Phase 4: This phase is what sleep experts refer to as REM sleep. During phase 4, your eyes move very fast, your mind is also active and this is what causes you to dream. So, if you have dreams at night, you’ll know that you’ve reached phase 4 during your sleep. After phase 4 is over, your body will return to phase 1 and the cycle will continue until you wake up.
It’s important that your body enters all four phases when you sleep. Those who suffer sleep problems, interrupted sleep or don’t have enough sleep will not go through all four phases. This is when the negative effects of bad sleep will begin to affect your health and energy levels. When your body doesn’t pass through all four phases without disturbances, you’re not getting the benefits that each stage provides.
4 Tips for Getting a Better Night’s Sleep
- Try out an eye mask to block out light.

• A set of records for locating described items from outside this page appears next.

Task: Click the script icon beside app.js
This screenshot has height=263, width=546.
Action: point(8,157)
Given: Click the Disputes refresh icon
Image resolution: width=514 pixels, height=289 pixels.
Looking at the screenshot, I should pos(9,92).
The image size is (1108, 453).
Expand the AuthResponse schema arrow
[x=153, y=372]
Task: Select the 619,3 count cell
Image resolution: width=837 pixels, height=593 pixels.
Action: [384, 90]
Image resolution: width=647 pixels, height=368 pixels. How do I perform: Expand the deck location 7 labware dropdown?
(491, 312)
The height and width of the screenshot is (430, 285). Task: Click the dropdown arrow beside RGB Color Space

- Try out supplements. Do Not Age offers a wide range of natural supplements to help reverse the signs of ageing and with sleep. You can get 5% off your next order at DoNotAge.org with discount code: OnlinePersonalStylist
- Arianna Huffington’s book ‘The Sleep Revolution’ is full of tips on how to get yourself into ‘sleep mode’.
- Finally, try to switch off all of your screens at least one hour before bedtime. It’s easier said than done but there are strong links between insomnia and too much screen time!